Your objective: Look for the word "card" in the material below. Copy each line that has it.

::::::::::

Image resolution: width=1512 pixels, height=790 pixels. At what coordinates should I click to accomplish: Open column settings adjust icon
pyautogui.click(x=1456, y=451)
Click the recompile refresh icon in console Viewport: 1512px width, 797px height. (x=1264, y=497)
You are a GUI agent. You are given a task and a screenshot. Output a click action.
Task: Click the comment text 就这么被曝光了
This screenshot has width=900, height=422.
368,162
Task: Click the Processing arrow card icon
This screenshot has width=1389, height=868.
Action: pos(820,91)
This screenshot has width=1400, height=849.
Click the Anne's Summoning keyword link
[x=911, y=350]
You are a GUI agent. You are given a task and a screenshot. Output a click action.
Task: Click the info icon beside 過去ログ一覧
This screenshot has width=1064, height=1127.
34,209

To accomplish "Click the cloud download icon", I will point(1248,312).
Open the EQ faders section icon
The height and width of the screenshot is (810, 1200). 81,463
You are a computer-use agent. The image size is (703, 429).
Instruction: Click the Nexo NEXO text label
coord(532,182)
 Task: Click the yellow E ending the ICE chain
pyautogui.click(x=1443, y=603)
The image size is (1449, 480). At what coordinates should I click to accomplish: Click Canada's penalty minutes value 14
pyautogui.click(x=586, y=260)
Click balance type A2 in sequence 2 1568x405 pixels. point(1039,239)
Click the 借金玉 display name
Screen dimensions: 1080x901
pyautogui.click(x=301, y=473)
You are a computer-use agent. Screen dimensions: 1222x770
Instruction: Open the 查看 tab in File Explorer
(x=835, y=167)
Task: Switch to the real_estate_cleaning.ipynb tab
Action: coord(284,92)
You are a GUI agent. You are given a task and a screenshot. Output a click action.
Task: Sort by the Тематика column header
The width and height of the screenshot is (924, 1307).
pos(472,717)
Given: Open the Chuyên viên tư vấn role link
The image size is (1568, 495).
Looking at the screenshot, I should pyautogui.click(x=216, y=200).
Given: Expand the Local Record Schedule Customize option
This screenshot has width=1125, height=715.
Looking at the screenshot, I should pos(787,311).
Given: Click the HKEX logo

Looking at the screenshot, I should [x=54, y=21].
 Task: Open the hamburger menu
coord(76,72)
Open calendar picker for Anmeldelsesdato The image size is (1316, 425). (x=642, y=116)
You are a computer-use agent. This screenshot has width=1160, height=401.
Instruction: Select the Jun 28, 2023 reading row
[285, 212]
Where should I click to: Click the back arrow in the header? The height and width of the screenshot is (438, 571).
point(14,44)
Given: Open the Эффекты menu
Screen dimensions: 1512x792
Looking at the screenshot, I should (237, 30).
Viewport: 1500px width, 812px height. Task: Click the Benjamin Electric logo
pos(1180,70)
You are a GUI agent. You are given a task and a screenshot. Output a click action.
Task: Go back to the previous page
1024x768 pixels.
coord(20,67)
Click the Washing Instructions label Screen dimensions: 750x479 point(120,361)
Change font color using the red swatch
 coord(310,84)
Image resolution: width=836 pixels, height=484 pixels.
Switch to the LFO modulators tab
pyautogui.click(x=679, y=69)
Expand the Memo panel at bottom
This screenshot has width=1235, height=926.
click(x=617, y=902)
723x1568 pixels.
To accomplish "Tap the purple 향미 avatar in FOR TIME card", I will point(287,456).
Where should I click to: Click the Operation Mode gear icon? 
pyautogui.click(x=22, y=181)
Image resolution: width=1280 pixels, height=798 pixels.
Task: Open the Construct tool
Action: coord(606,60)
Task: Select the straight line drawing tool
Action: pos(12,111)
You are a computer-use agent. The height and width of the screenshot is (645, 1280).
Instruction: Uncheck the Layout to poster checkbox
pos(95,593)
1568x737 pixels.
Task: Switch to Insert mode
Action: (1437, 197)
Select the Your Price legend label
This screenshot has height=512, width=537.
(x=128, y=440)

::::::::::

Result of this task:
Task: Click the Processing arrow card icon
To accomplish "Tap the purple 향미 avatar in FOR TIME card", I will point(287,456).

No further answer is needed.